WHAT YOU WILL DO
1/ In the notebook on deriving new variables, update the part starting at "import pandas as" and ending at "Data', 'prepared_data', 'ords_prods_merge.pkl'))", replacing "df_ords_prods_merge" with "df_merged".
2/ Condense the warning paragraph in the notebook on deriving new variables, the one that begins "A value is trying to be set on a copy of a slice", into a shorter version that keeps its main facts.
3/ Proceed with the notebook on deriving new variables, picking up from its last line.

EXCERPT
────────────────
# Deriving New Variables

## This script includes the following points:

1. Importing Libraries and Data
2. Creating a flag - If Statement
3. If Statement with Loc function
4. For Loop Function
5. Create a column  "Busiest days" - busiest and slowest days 
6. Check the values for accuracy
7. Busiest hours of the day
8. Frequency - Busiest hour of the day
9. Export new data frame - pickle format

## 01. Importing Libraries and Data

In [1]:
# importing libraries

import pandas as pd
import numpy as np
import os

In [2]:
# define path

path = r'/Users/robson/Desktop/CareerFoundry/Data Immersion/Achivement 4/19-04-2024 Instacart Basket Analysis'

In [3]:
#import dataframe

df_ords_prods_merge = pd.read_pickle(os.path.join(path, '02 Data', 'prepared_data', 'ords_prods_merge.pkl'))

## 02. Creating a Flag - If Statement

### This  user-defined function searches through the entire dataframe and then determines where to set the filters (axis = 1)

In [4]:
# Import only the first 1,000,000 rows 

df = df_ords_prods_merge[:1000000]

In [5]:
# check the amount of rows loaded

df.shape

(1000000, 15)

In [6]:
# define a function 

def price_label(row):

  if row['prices'] <= 5:
    return 'Low range product'
  elif (row['prices'] > 5) and (row['prices'] <= 15):
    return 'Mid-range product'
  elif row['prices'] > 15:
    return 'High range product'
  else: return np.nan

In [7]:
# apply the function

df['price_range'] = df.apply(price_label, axis=1)

df.head()

A value is trying to be set on a copy of a slice from a DataFrame.
Try using .loc[row_indexer,col_indexer] = value instead

See the caveats in the documentation: https://pandas.pydata.org/pandas-docs/stable/user_guide/indexing.html#returning-a-view-versus-a-copy
  df['price_range'] = df.apply(price_label, axis=1)


Unnamed: 0,order_id,user_id,order_number,order_day_of_week,order_hour_of_day,days_since_prior_order,first_order,product_id,add_to_cart_order,reordered,product_name,aisle_id,department_id,prices,_merge,price_range
0,2539329,1,1,2,8,,True,196,1,0,Soda,77,7,9.0,both,Mid-range product
1,2398795,1,2,3,7,15.0,False,196,1,1,Soda,77,7,9.0,both,Mid-range product
2,473747,1,3,3,12,21.0,False,196,1,1,Soda,77,7,9.0,both,Mid-range product
3,2254736,1,4,4,7,29.0,False,196,1,1,Soda,77,7,9.0,both,Mid-range product
4,431534,1,5,4,15,28.0,False,196,1,1,Soda,77,7,9.0,both,Mid-range product


In [8]:
# check frequency

df['price_range'].value_counts(dropna = False)
────────────────
SOURCE DATA
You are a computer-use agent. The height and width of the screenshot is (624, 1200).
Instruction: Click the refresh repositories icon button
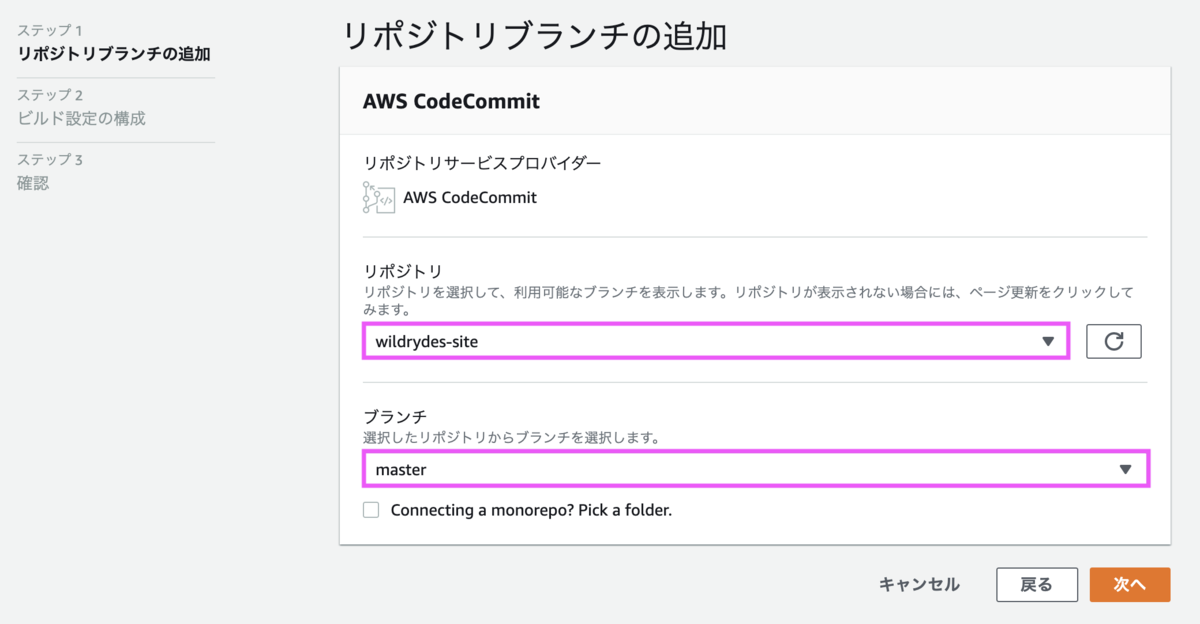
────────────────
ANSWERS TO THE EXERCISES
1/
import pandas as pd
import numpy as np
import os

In [2]:
# define path

path = r'/Users/robson/Desktop/CareerFoundry/Data Immersion/Achivement 4/19-04-2024 Instacart Basket Analysis'

In [3]:
#import dataframe

df_merged = pd.read_pickle(os.path.join(path, '02 Data', 'prepared_data', 'ords_prods_merge.pkl'))

2/ Running df['price_range'] = df.apply(price_label, axis=1) sets a value on a copy of a DataFrame slice. The warning suggests .loc[row_indexer,col_indexer] = value instead and points to the pandas documentation on views versus copies: https://pandas.pydata.org/pandas-docs/stable/user_guide/indexing.html#returning-a-view-versus-a-copy

3/
price_range
Mid-range product    756450
Low range product    243550
Name: count, dtype: int64

In [9]:
# max price in the dataframe

df['prices'].max()

14.8

## 03. If Statement with Loc function

### the loc() method runs much faster, since applies the conditional filters before searching through the dataframe

##### Applying the loc function in the first one million rows 

In [10]:
# function to turn all values above 15 into 'High-range product'

df.loc[df['prices'] > 15, 'price_range_loc'] = 'High-range product'

A value is trying to be set on a copy of a slice from a DataFrame.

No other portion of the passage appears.